Dave Korn to Jasper Bryant-Greene:

Phishing scams are public in nature. They aren't trying to avoid
detection :) ...

Actually, that depends on the scam.

Some phishers go to elaborate lengths to hide the real location of 
their phishing sites, using fast-changing DNS entries with multiple 
host (A) records for their bogus domains, quickly rotating the domain 
through sizable chunks of widely distributed IP address space across 
their vast botnets.  The bots at the business end of these setups act 
as HTTP proxies to the "real" phishing site, but are incredibly 
difficult to "catch in the act" and analyse (and doing so requires a 
level of inter-ISP, etc cooperation you're unlikely to find in 
practice).

Why they go to that much trouble unless they are trying to avoid 
detection of the real scam site's location I cannot imagine.

... and the IP address would of course be spoofed.

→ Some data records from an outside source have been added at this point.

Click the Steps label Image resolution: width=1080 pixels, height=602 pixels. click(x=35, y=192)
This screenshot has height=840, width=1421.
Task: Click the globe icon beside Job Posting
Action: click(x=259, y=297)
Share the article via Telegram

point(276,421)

  No it wouldn't.  IP address spoofing is easy over UDP but incredibly 
difficult over TCP.

Exactly.

BUT, it can be "practically" implemented -- i.e. the same end result 
(the phisher's real location remaining unknown) can be achieved with 
readily available means...

There's nothing to prevent a phishmonger who is running a botnet much 
like that described above to also distribute the "check the supplied 
login credentials" effort across the botnet, rate-limiting the requests 
to a specific target banking site from each bot to "a few per hour", 
such that each bot might look, to any traffic or other pattern 
monitoring at the banking site, much like an "Internet cafe" or other 
similar public access node.  And don't forget that, unlike the actual 
spamming of such phishing schemes, the total traffic involved here 
would be quite small anyway, as normally only a very small proportion 
of the phishing scam recipients will actually get as far as visiting 
the phish site _and then_ entering login data (in fact, this response 
rate is probably so low that the checking could be done by the bot 
proxying the current victim's HTTP traffic to the real scam site).